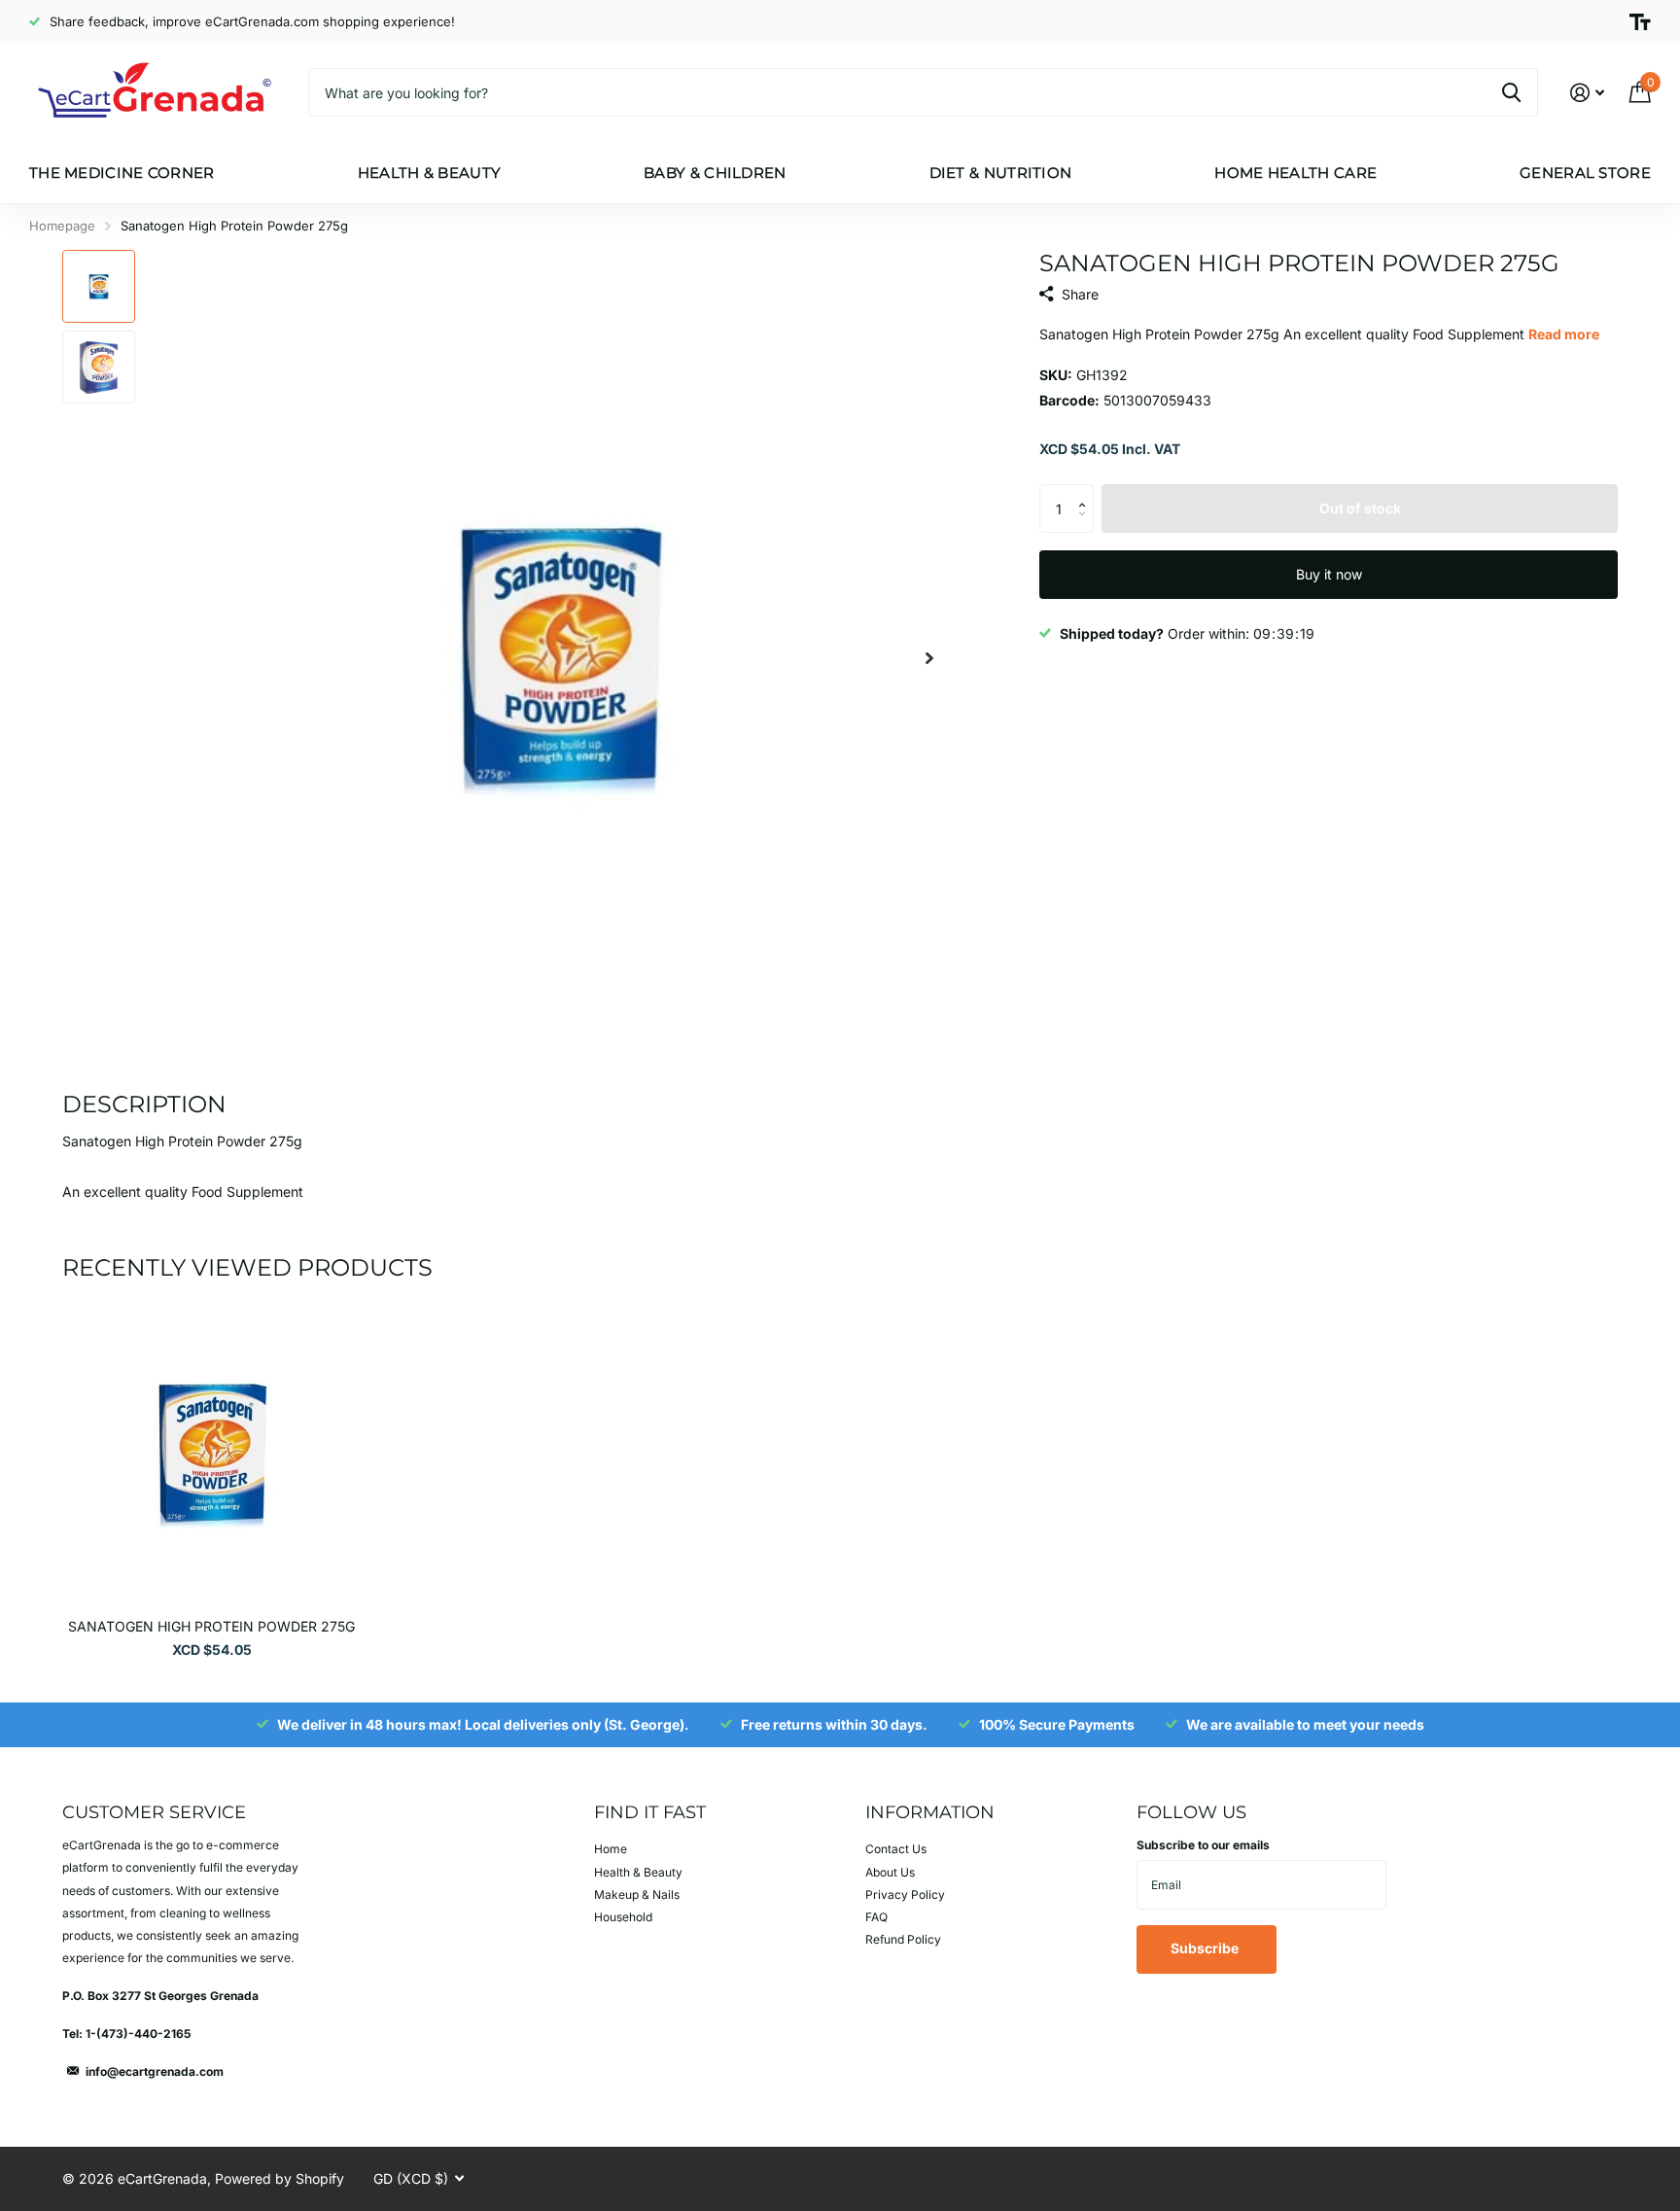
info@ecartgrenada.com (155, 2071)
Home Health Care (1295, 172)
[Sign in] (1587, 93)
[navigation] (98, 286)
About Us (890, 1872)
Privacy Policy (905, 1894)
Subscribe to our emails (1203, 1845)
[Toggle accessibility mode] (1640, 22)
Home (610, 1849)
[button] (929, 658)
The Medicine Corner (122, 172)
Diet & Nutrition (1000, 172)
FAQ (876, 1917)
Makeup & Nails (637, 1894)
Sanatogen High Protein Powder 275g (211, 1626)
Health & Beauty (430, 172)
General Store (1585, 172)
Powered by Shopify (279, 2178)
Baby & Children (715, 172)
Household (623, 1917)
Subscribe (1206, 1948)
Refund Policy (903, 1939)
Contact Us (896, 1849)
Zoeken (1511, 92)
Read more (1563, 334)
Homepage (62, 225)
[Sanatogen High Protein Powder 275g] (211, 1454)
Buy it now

======

**Directions for this task**.
Scan the records above for the word "Powder". Show each line in which it appears.

**Result**.
Sanatogen High Protein Powder 275g (211, 1626)
[Sanatogen High Protein Powder 275g] (211, 1454)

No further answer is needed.